What the exercise asks:
Retype the data below, every word of it, exactly.

Task data:
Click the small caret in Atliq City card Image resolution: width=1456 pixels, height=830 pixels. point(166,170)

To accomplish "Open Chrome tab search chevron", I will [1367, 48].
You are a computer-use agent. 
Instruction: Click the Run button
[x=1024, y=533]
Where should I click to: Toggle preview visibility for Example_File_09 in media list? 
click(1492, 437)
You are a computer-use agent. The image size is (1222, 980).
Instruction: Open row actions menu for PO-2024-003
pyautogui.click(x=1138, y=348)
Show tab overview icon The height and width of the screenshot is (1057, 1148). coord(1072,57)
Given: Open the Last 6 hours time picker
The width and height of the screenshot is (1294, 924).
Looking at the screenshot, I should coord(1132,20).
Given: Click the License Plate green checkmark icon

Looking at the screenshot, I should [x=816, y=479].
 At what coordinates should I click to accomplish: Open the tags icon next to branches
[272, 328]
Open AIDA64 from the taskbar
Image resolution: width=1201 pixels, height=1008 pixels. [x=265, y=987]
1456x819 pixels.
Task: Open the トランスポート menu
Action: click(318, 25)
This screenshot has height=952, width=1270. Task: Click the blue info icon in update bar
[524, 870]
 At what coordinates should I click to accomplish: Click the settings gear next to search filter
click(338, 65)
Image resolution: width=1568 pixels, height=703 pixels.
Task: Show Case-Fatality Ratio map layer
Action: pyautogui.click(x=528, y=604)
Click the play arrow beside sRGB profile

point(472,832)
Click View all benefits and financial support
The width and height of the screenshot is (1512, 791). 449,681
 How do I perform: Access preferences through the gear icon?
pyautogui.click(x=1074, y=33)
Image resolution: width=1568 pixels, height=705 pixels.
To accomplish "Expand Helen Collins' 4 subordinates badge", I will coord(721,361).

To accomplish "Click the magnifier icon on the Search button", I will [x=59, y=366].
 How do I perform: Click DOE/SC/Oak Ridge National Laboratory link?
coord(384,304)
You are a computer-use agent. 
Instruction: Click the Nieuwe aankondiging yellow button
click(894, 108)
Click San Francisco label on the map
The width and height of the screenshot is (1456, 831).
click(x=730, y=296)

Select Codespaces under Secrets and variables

Task answer:
Click the small caret in Atliq City card Image resolution: width=1456 pixels, height=830 pixels. point(166,170)

To accomplish "Open Chrome tab search chevron", I will [1367, 48].
You are a computer-use agent. 
Instruction: Click the Run button
[x=1024, y=533]
Where should I click to: Toggle preview visibility for Example_File_09 in media list? 
click(1492, 437)
You are a computer-use agent. The image size is (1222, 980).
Instruction: Open row actions menu for PO-2024-003
pyautogui.click(x=1138, y=348)
Show tab overview icon The height and width of the screenshot is (1057, 1148). coord(1072,57)
Given: Open the Last 6 hours time picker
The width and height of the screenshot is (1294, 924).
Looking at the screenshot, I should coord(1132,20).
Given: Click the License Plate green checkmark icon

Looking at the screenshot, I should [x=816, y=479].
 At what coordinates should I click to accomplish: Open the tags icon next to branches
[272, 328]
Open AIDA64 from the taskbar
Image resolution: width=1201 pixels, height=1008 pixels. [x=265, y=987]
1456x819 pixels.
Task: Open the トランスポート menu
Action: click(318, 25)
This screenshot has height=952, width=1270. Task: Click the blue info icon in update bar
[524, 870]
 At what coordinates should I click to accomplish: Click the settings gear next to search filter
click(338, 65)
Image resolution: width=1568 pixels, height=703 pixels.
Task: Show Case-Fatality Ratio map layer
Action: pyautogui.click(x=528, y=604)
Click the play arrow beside sRGB profile

point(472,832)
Click View all benefits and financial support
The width and height of the screenshot is (1512, 791). 449,681
 How do I perform: Access preferences through the gear icon?
pyautogui.click(x=1074, y=33)
Image resolution: width=1568 pixels, height=705 pixels.
To accomplish "Expand Helen Collins' 4 subordinates badge", I will coord(721,361).

To accomplish "Click the magnifier icon on the Search button", I will [x=59, y=366].
 How do I perform: Click DOE/SC/Oak Ridge National Laboratory link?
coord(384,304)
You are a computer-use agent. 
Instruction: Click the Nieuwe aankondiging yellow button
click(894, 108)
Click San Francisco label on the map
The width and height of the screenshot is (1456, 831).
click(x=730, y=296)

Select Codespaces under Secrets and variables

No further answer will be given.